To produce locally validated RL data:
```bash
python examples/data_preprocess/coder1.py
```
### Run!
```bash
bash main_grpo.sh
```
> [!NOTE]
>
> The script was optimized for single-node 8x H200 setup. You might need to customize the settings for your own workstation.
## Code-R1 Zero based on 7B models
We trained two models based on Qwen2.5-7B-Instruct-1M by pure R1 Zero:
* [🤗 CodeR1-Zero-Qwen2.5-7B-12k-832](https://huggingface.co/ganler/CodeR1-Zero-Qwen2.5-7B-12k-832): using 12K RL samples trained in 832 steps ([training logs](https://api.wandb.ai/links/llm4code/y13vs8d9)).
* [🤗 CodeR1-Zero-Qwen2.5-7B-LC2k-1088](https://huggingface.co/ganler/CodeR1-Zero-Qwen2.5-7B-LC2k-1088): using 2K RL samples from LeetCode, trained in 1088 steps ([training logs](https://api.wandb.ai/links/llm4code/k8q6zu51)).
| Model | LCB (v5) | HumanEval+ | MBPP+ | **Average** |
|------------------------------------------------|---------------|----------------|-------------|------------:|
| Qwen2.5-7B-Instruct-1M | 24.0 | 80.5 | 66.7 | 57.1 |
| + Code-R1-Zero (2k - 1088s GRPO) | 28.6 | 84.8 | 70.1 | 61.2 |
| + Code-R1-Zero (12k - 832s GRPO) | 29.7 | 83.5 | 74.3 | 🌟**62.5** |
* 2K leetcode training samples can already show promising results without any additional SFT or distillation.
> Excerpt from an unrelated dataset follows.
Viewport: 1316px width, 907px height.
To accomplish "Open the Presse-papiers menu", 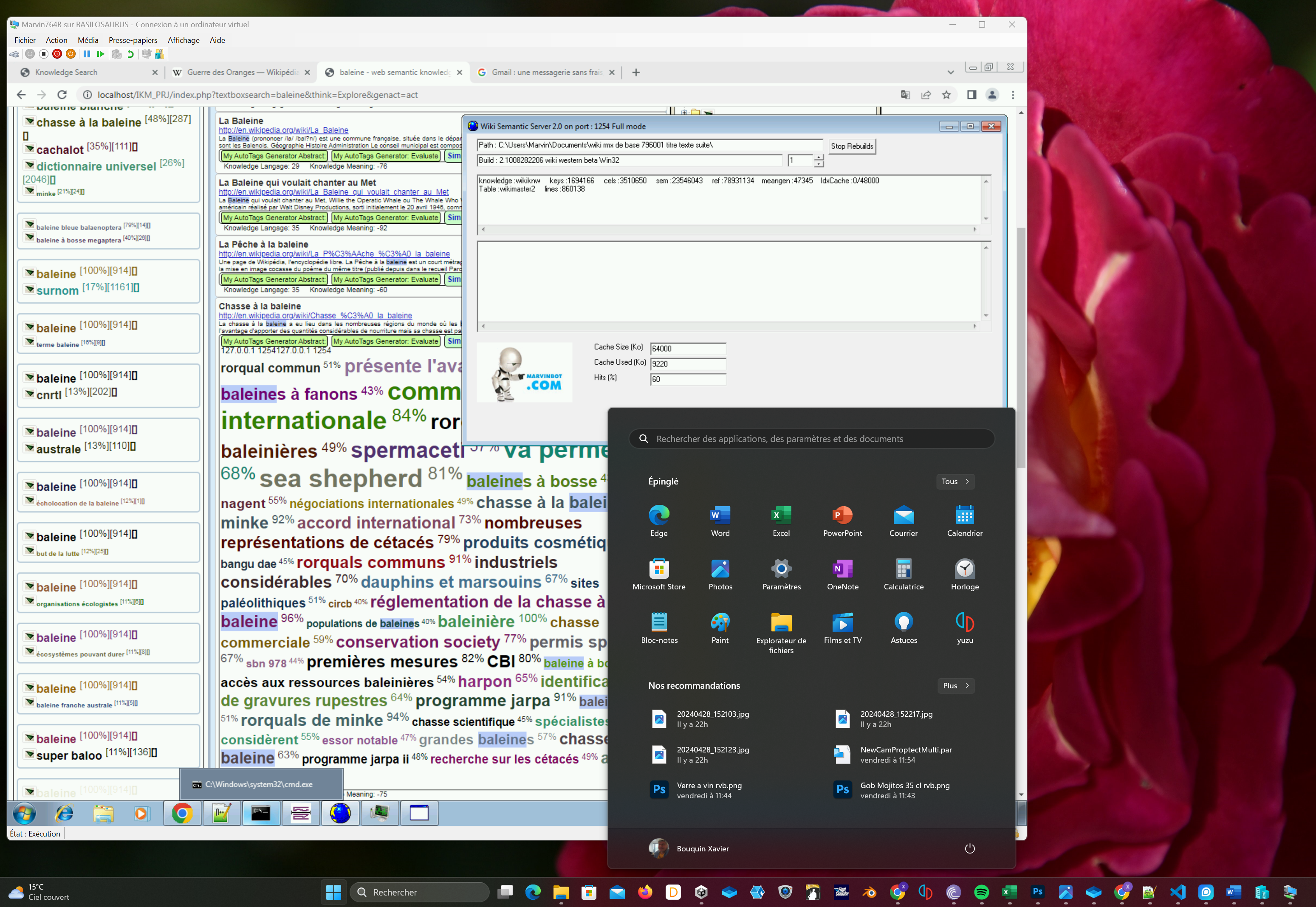I will pos(133,40).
* Adding it to 12K data (10K more verified data from TACO) can further improve the performance.
Some existing models:
| Model | LCB (v5) | HumanEval+ | MBPP+ | **Average** |
|------------------------------------------------|---------------|----------------|-------------|------------:|
| Qwen2.5-Coder-7B-Instruct | 31.1 | 82.3 | 69.6 | 61.0 |
| Eurus-2-7B-PRIME | 23.8 | 65.9 | 29.9 | 39.9 |
| Sky-T1-7B | 21.3 | 54.3 | 50.8 | 42.1 |
* Qwen2.5-Coder-7B-Instruct, despite released months back, is still very performant as the best baseline, but we don't know where the improvement comes from.
* Eurus-2-7B-PRIME starts from Qwen2.5-Math-7B-Instruct and is RL only. Its training data includes (unfiltered) extensive coding datasets, including APPS, CodeContests, TACO, and Codeforces. Code-R1-Zero outperforms it significantly despite using fewer data, likely because we use validated datasets and sandboxes.
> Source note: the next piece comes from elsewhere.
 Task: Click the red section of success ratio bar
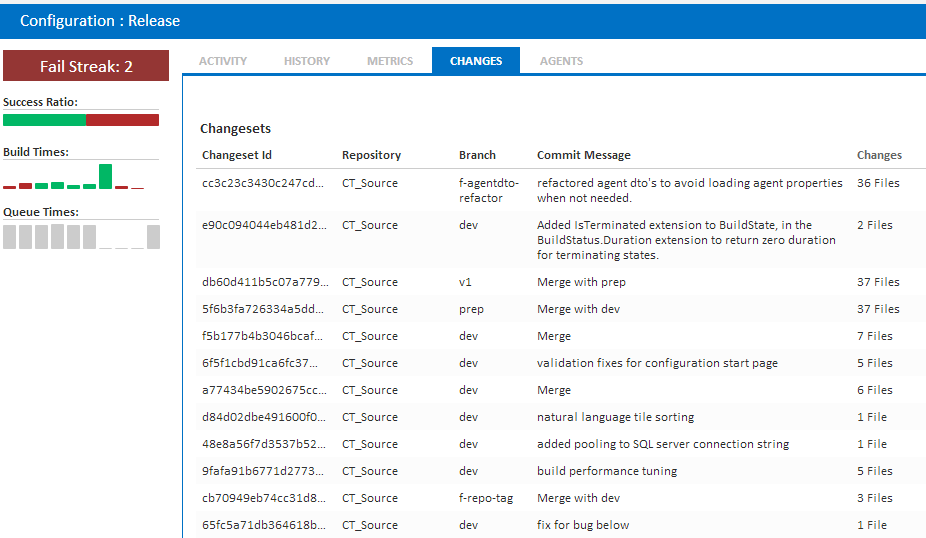pos(122,120)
* Sky-T1-7B uses a combination of RL and SFT/distillation steps. Its RL partially uses PRIME but its training data does not (seem to) include coding datasets.
## Citation
If you find this work helpful...
```bibtex
@article{code-r1,
title={Code-R1: Reproducing R1 for Code with Reliable Rewards},
author={Liu, Jiawei and Zhang, Lingming},
howpublished={\url{https://github.com/ganler/code-r1}},
year={2025}
}
```
## Acknowledgements
* [Verl](https://github.com/volcengine/verl)
* [Logic-RL](https://github.com/Unakar/Logic-RL)
## License
Apache-2.0. See [LICENSE.code-r1](LICENSE.code-r1) for more details.